Specifically, I look at operating systems now, largely, as an implementation detail for your stack. You have a mission in many cases, unless you are an OS developer, that consumes the OS services layers to help you perform your mission. In many cases, specifics of the OS don't matter, as long as they don't get in your way. Sometimes the specifics of the OS help you.

From my view as an HPC guy, a hardware guy, a storage/compute/ML/GPU guy, I generally can work in Linux and BSD without pain. Minor config difference, but I am comfortable in both.

I am not, and have not been comfortable in AIX, HP/UX, and UnicOS. I used to enjoy IRIX until I started playing with Linux.

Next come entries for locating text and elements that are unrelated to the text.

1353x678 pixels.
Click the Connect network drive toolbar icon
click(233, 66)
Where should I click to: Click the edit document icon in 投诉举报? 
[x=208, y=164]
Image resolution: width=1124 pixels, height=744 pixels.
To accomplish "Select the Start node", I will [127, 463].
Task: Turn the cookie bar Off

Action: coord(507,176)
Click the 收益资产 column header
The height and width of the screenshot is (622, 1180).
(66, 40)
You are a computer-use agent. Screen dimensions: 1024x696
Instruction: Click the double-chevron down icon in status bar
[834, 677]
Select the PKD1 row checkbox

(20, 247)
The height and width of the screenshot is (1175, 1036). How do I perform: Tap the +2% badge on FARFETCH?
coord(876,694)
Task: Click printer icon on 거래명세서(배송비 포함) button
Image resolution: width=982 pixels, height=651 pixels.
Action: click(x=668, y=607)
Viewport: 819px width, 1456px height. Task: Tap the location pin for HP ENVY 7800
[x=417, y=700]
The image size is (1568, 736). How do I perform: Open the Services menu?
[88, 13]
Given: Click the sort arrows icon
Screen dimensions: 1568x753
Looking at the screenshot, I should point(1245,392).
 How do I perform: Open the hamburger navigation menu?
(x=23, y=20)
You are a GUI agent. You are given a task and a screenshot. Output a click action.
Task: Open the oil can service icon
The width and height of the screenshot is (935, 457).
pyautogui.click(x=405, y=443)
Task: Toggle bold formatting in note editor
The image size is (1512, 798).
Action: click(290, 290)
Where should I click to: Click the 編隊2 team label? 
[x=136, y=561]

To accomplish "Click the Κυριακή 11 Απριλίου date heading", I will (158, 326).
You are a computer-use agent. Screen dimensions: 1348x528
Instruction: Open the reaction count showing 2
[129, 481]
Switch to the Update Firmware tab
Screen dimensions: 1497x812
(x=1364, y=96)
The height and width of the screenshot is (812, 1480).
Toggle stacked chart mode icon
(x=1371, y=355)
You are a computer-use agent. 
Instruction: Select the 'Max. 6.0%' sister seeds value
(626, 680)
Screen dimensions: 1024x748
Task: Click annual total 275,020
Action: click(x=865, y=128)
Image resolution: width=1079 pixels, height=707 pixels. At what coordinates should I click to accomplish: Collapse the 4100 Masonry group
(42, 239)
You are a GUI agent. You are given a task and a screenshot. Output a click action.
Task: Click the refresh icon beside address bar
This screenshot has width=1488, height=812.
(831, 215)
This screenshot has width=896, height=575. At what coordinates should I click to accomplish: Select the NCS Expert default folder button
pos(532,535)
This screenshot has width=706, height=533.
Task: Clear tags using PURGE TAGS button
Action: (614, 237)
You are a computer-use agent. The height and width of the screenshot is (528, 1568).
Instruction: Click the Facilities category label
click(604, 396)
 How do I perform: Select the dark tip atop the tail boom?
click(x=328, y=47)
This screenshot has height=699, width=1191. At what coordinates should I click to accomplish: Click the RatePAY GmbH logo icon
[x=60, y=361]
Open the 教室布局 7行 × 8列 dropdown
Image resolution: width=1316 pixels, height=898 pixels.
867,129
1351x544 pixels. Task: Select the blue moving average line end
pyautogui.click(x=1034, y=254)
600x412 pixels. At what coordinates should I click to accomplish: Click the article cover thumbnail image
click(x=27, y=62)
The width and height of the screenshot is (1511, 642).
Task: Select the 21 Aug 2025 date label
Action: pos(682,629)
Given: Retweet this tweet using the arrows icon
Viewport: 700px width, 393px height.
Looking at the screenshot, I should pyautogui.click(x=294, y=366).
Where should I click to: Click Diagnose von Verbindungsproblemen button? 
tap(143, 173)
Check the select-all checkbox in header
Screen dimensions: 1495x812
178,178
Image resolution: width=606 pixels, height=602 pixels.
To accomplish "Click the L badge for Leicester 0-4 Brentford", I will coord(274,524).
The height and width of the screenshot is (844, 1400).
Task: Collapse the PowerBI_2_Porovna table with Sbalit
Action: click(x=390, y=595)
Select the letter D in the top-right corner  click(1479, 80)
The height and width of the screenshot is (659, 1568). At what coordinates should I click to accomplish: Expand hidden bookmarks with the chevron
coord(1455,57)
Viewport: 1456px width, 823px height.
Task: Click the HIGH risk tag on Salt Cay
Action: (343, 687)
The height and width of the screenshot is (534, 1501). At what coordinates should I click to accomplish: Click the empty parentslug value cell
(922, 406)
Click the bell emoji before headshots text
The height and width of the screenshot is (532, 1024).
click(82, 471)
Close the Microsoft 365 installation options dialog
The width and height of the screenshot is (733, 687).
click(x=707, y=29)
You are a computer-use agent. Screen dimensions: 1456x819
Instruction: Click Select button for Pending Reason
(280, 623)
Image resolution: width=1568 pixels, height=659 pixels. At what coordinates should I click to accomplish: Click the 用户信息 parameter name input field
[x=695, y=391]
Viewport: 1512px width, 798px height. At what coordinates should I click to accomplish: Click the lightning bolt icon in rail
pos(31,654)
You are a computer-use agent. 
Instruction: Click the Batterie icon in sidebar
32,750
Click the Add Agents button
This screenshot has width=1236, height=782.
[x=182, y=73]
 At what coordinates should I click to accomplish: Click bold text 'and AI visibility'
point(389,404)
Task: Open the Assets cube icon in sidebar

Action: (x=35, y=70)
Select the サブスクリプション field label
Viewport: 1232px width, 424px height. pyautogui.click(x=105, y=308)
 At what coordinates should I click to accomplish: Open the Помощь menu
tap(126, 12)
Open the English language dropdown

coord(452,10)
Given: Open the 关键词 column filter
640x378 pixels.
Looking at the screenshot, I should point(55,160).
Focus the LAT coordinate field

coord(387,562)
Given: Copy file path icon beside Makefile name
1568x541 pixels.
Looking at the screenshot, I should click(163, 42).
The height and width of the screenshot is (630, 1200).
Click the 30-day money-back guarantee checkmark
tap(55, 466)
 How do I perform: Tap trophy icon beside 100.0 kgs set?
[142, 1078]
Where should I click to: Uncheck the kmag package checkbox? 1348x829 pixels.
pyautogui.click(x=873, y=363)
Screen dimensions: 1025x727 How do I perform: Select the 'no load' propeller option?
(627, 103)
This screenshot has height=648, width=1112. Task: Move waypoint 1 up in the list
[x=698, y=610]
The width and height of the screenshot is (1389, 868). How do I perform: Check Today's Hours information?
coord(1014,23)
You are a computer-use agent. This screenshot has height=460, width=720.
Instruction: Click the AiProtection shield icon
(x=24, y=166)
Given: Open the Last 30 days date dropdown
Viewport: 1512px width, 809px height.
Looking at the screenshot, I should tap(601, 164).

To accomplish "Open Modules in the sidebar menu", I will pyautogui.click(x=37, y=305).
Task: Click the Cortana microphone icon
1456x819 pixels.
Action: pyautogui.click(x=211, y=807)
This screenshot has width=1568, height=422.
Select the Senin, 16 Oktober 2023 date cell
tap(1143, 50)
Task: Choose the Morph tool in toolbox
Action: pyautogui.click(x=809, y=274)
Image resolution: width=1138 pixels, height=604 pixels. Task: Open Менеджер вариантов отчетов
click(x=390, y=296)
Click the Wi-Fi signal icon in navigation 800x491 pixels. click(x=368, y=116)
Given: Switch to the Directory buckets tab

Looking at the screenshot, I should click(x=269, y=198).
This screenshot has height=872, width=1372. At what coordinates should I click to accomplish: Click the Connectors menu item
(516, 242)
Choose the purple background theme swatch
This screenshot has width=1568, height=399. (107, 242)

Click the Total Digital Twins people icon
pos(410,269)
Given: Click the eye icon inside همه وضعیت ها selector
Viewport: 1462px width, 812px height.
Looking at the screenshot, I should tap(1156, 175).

I used Solaris and SunOS in the past, and SmartOS/illumos today.

As long as the OS has the tools I need, the libraries I need, or a way for me to build them, and doesn't constrain me or force me to contort to vagaries of the OS itself, I am fine with it.

A problem arises when people get caught up in "my OS > your OS", which, this overall question at least brings in under the covers. This usually comes around from various esoteric aspects of little relevance for the vast unwashed masses of users (like me). On the OS dev side, when this happens, it is usually defensive because something needed is missing, or some OS dev/manager (mis)believes that users don't actually need the features they are requesting.

That is actually a major problem, and it tends to drive people from your platform. Users aren't dumb, and there are many sophisticated people who have a deeper appreciation for the issues, than "my OS > your OS".

Why *BSD isn't used might be for historical reasons, momentum, etc. It is perfectly fine as an OS, and quite usable for HPC. Similar for illumos/SmartOS (not simply saying that as I work for a company using SmartOS). There are missing things in both of these, and I am working (on the side) to try to help SmartOS get some of these things (user space stuff). FreeBSD in particular has most of what is needed.

Basically pick the system that works for you and your users. The OS, as I noted, can be viewed as a detail of the implementation. Or not.

But its not a reason to create friction/tension between groups claiming OS1 > OS2 ...

The VI/Emacs wars are so 80s/90s ...

I think the issues tatersolid has with linux aio is implicit dio. Thats really painful if youre working with hdd or high concurrent read scenarios. See my sibling comment for why.

That leads to people implementing “async io” threadpools in userland. Those threads then do “regular” blocking io which is able to use the page cache etc. having hundreds or thousands of blocking IO threads then causes lots of other perf/scheduling issues.

It’s not just “my OS > your OS”: SmartOS is bulletproof when it comes to correctness of operation, data integrity and superior ease of system administration, which most prominently manifests itself in less breakage, non-existant problems caused on Linux by techology concepts from the ‘80’s of the past century and nights slept through instead of being in conference calls with clueless managers screaming at one at 01:13 in the morning. These were all issues I have and have had with Linux which I don’t have with SmartOS. That’s a big difference!

An OS is a priori better if I get to sleep through the night without an incident.